So my problem is the following. Consider this query:
SELECT
P.id,
(SELECT barcode FROM product WHERE publisher_id = P.id LIMIT 1) AS barcode_sample
FROM
publisher P
WHERE
P.name LIKE '%tes%'
This is really about just returning the publisher ids and one barcode (any) as an example from the products. Now this query runs fast and gives what I need but I like to keep things at their place so I tried the following query:
SELECT
P.id,
B.barcode AS barcode_sample
FROM
publisher P
LEFT JOIN
(
SELECT
publisher_id,
MAX(barcode) AS barcode
FROM
product
GROUP BY
publisher_id
) B
ON P.id = B.publisher_id
WHERE
P.name LIKE '%tes%'
Which does almost the same but with a subquery join and group by. Now I'd expect MySQL to first eliminate the rows from the subquery (like a where) to only group by the publisher_id-s I need for the join. But apparently it's not that intelligent and just reads all the rows and does a resource consuming group by.

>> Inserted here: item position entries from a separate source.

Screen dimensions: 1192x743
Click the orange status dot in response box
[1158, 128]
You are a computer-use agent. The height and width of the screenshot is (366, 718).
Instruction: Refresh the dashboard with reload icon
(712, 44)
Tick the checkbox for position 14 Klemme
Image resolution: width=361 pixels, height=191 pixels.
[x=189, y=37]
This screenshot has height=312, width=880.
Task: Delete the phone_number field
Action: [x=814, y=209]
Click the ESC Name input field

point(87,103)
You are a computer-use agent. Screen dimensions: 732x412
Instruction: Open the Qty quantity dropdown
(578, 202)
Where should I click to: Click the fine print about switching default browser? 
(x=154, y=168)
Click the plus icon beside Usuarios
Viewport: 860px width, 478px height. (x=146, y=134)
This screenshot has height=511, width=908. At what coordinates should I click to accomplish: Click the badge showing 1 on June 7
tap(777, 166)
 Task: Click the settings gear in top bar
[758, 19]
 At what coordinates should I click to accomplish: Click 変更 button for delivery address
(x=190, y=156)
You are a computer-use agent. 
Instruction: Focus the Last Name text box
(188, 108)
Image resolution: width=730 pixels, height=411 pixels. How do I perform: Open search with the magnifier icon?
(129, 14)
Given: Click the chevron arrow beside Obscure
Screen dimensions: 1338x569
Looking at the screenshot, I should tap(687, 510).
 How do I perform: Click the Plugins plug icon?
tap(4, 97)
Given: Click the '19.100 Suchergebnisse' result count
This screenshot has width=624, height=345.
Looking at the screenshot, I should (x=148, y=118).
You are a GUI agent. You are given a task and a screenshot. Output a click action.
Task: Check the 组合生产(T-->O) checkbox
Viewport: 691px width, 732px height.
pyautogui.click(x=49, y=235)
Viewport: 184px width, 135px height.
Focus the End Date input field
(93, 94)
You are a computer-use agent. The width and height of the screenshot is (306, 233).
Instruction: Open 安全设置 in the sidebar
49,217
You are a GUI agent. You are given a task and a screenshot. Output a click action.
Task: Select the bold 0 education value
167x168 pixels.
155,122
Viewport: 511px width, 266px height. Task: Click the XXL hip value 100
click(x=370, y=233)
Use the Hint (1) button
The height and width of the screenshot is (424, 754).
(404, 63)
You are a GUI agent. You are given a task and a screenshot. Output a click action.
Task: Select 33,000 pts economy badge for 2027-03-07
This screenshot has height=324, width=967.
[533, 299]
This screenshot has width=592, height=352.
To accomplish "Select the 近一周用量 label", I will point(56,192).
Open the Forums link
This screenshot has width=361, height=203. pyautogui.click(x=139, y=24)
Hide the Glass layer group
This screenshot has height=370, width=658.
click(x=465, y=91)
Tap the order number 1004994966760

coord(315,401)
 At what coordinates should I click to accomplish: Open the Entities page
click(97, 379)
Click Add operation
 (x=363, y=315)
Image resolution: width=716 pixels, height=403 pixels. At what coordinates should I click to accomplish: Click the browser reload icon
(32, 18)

Here are the explains in order:
+----+--------------------+---------+-------+------------------+------------------+---------+--------------+-------+--------------------------+
| id | select_type | table | type | possible_keys | key | key_len | ref | rows | Extra |
+----+--------------------+---------+-------+------------------+------------------+---------+--------------+-------+--------------------------+
| 1 | PRIMARY | P | index | NULL | name | 452 | NULL | 94004 | Using where; Using index |
| 2 | DEPENDENT SUBQUERY | product | ref | idx_publisher_id | idx_publisher_id | 5 | finance.P.id | 210 | Using where |
+----+--------------------+---------+-------+------------------+------------------+---------+--------------+-------+--------------------------+
+----+-------------+------------+-------+---------------+------------------+---------+------+----------+--------------------------+
| id | select_type | table | type | possible_keys | key | key_len | ref | rows | Extra |
+----+-------------+------------+-------+---------------+------------------+---------+------+----------+--------------------------+
| 1 | PRIMARY | P | index | NULL | name | 452 | NULL | 94004 | Using where; Using index |
| 1 | PRIMARY | <derived2> | ALL | NULL | NULL | NULL | NULL | 64829 | |
| 2 | DERIVED | product | index | NULL | idx_publisher_id | 5 | NULL | 21713216 | |
+----+-------------+------------+-------+---------------+------------------+---------+------+----------+--------------------------+
My question is can I somehow achieve what I want in a semantically better (better looking) way or do I have to learn to live with this ugly but fast query?